[Assignment]
All lines in the material below that contain "Flughafentransfer" should be located and copied.

[Records provided]
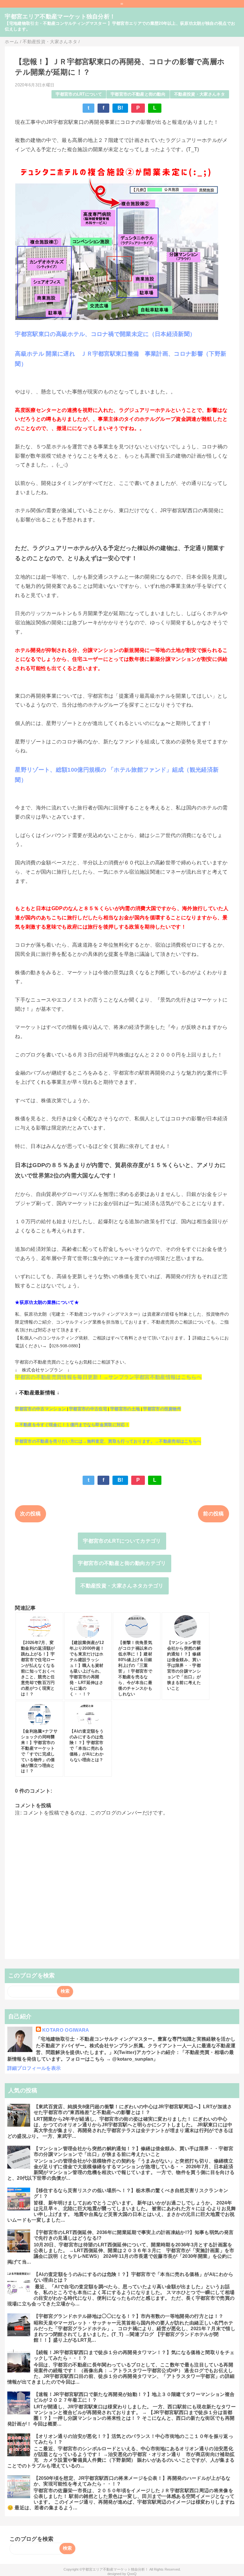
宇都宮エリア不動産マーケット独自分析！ (60, 16)
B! (120, 108)
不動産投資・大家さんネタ (199, 94)
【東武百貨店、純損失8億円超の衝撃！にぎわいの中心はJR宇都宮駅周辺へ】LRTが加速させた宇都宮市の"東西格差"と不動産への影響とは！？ (133, 2109)
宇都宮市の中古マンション (40, 1408)
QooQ (132, 2574)
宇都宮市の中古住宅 (88, 1408)
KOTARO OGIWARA (65, 2030)
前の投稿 (213, 1513)
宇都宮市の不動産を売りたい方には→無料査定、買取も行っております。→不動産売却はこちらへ (108, 1441)
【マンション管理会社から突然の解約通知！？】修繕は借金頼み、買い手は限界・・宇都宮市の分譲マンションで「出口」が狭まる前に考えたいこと (133, 2151)
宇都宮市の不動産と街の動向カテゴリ (122, 1563)
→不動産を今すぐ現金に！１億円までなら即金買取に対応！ (72, 1424)
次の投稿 (30, 1513)
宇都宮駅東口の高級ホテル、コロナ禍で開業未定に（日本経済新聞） (105, 334)
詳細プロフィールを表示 (34, 2068)
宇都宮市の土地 (125, 1408)
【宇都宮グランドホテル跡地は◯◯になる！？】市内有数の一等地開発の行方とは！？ (128, 2316)
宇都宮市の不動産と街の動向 (138, 94)
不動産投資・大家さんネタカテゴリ (121, 1585)
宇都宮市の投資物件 (162, 1408)
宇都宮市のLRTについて (79, 94)
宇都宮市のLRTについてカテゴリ (122, 1541)
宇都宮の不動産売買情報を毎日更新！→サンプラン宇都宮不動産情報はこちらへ (108, 1377)
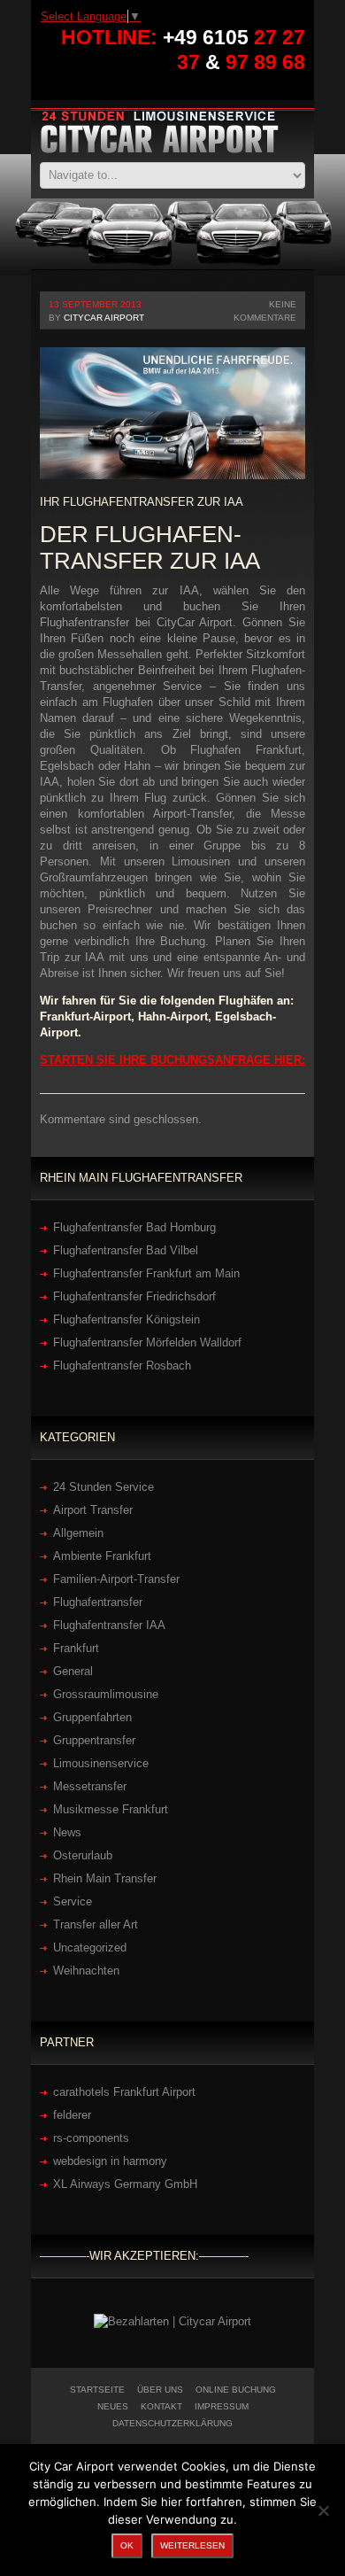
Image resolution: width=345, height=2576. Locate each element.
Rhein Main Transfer (105, 1878)
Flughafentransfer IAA (109, 1625)
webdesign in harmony (110, 2161)
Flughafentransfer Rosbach (122, 1365)
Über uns (160, 2389)
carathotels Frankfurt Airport (124, 2092)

[Finished exercise]
Flughafentransfer IAA (109, 1625)
Flughafentransfer Rosbach (122, 1365)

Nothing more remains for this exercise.